`GetSession(response http.ResponseWriter, request *http.Request, doAntiCsrfCheck bool) (Session, error)`

response
- description: Response writer object from your API handler
request
- description: Request writer object from your API handler
doAntiCSRFCheck
- description: If enable_anti_csrf (in the SuperTokens config.yaml) is set to false, this value will be considered as false even if value true is passed

`GetSession(c *gin.Context, doAntiCsrfCheck bool) (Session, error)`

c
- description: Context object from your API handler
doAntiCSRFCheck
- description: If enable_anti_csrf (in the SuperTokens config.yaml) is set to false, this value will be considered as false even if value true is passed

Session on successful verification of a session. To know more about the Session object, click here
GeneralError
UnauthorizedError
- This is thrown if a session does not exist, or has been revoked (if blacklisting is switched on).
- When this is thrown, all the relevant auth cookies are cleared by this function call, so you can redirect the user to a login page.
TryRefreshTokenError
- This will be thrown if JWT verification fails. This happens, for example, if the token has expired or the JWT signing key has changed.
- This will be thrown if CSRF protection is on and anti-csrf token is missing or invalid.
- When this is thrown, none of the auth cookies are removed - you should return a session expired status code which will instruct your frontend to call the refresh token API endpoint.

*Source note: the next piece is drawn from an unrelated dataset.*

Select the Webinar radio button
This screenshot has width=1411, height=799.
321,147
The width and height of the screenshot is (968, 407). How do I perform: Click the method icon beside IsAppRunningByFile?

This function will mostly never require an I/O operation since we are using JWT access tokens (assuming that blacklisting is disabled).
If doAntiCsrfCheck is true and enable_anti_csrf (in the SuperTokens config.yaml) is set to true, this function also provides CSRF protection. We strongly recommend that you set it to true for any non-GET API that requires user auth (except for the refresh session API).
May change the access token - but this is taken care of by this function and our frontend SDKs. You do need to worry about handling this.